A £40,000 annual allowance usually applies to pension contributions each tax year. This includes personal contributions, employer contributions and benefits built up in a final salary scheme. 

To simplify some complex rules, a new £40,000 allowance has effectively been introduced for contributions made from 9 July 2015 to 5 April 2016. 

Contributions from 6 April 2015 to 8 July 2015 will reduce this new allowance, but only if they exceeded £40,000. If a pension input period was previously aligned to the tax year end this is the value of contributions made in that period. For other pensions, there may be a need to include contributions made in the previous tax year – the pension provider should be able to give guidance in this regard. 

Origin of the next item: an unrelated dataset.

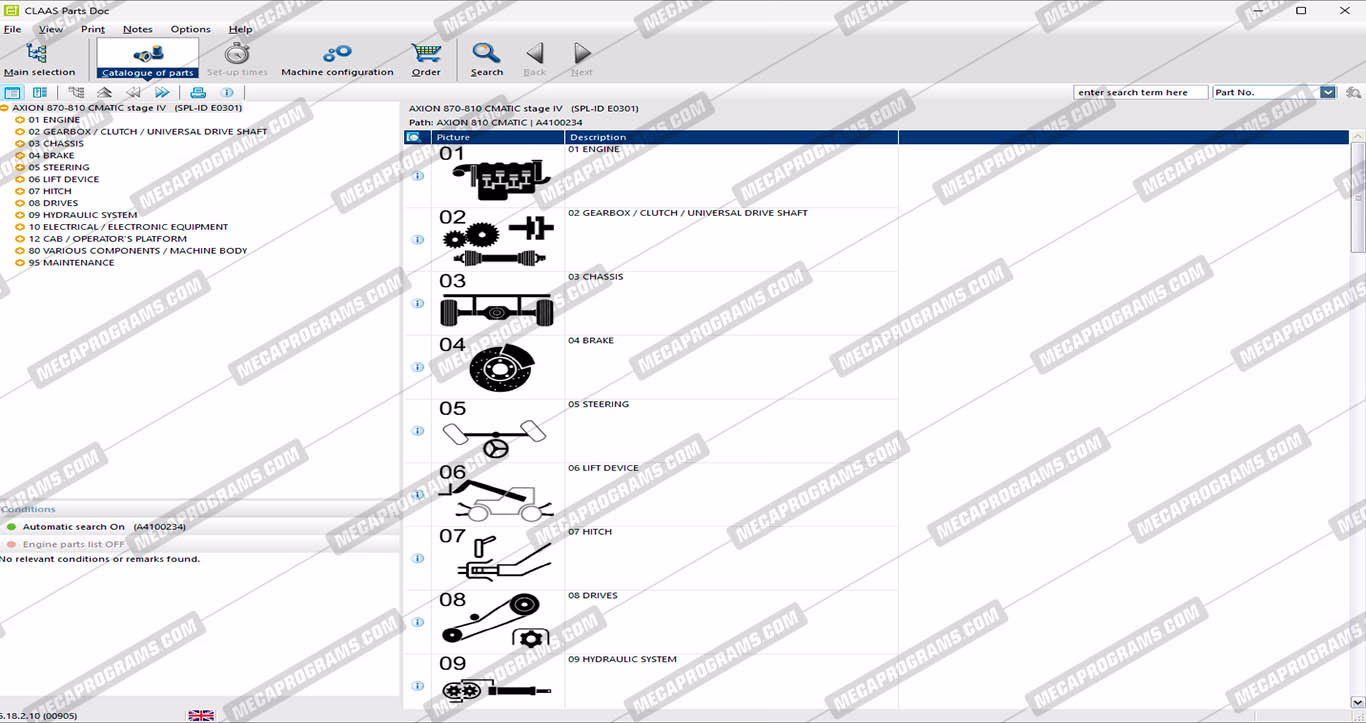Viewport: 1366px width, 723px height.
Task: Open Main selection from the toolbar
Action: (x=38, y=59)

 Examples - how much can you contribute up to 5 April 2016
   
Contributions from 6 April 2015 to 8 July 2015    Allowance from 9 July 2015 to 5 April 2016
£0 £40,000 
£15,000 £40,000 
£40,000  £40,000
£60,000 £20,000
£100,000* £0
 *Anything over £40,000 registered in this period uses up the new £40,000 allowance
 

The ability to use unused carry forward allowance from three earlier periods remains unchanged. On this note, it is important to consider that contributions above £40,000 would only have been possible from 6 April 2015 to 8 July 2015, if there was unused annual allowance from an earlier period.

Recap - Budget confirms high earner pension tax relief cut

To recap and as previously advised, on 8 July 2015, the government announced that from 6 April 2016 onwards the annual allowance for tax relieved pension savings will be reduced for those with incomes of more than £150,000. 

The annual allowance will be reduced by £1 for every £2 of income individuals have in excess of £150,000 with a maximum reduction of £30,000. 

This would see those earning over £210,000 in a given tax year (6 April to the following 5 April) receiving an allowance of £10,000, with a sliding scale from £40,000 to £10,000 for those earning between £150,000 and £210,000. For those trading through a company, company profits are not relevant here, it is an individual’s income in that tax year that is key.

It also means that those with earnings in excess of £150,000 who were thinking of making a significant pension contribution should perhaps consider doing this in the 2015/16 tax year, as this will provide more flexibility and scope. 

We are able to advise on the tax implications of making pension contributions. You should speak with your financial advisor in terms of investment advice and making pension contributions.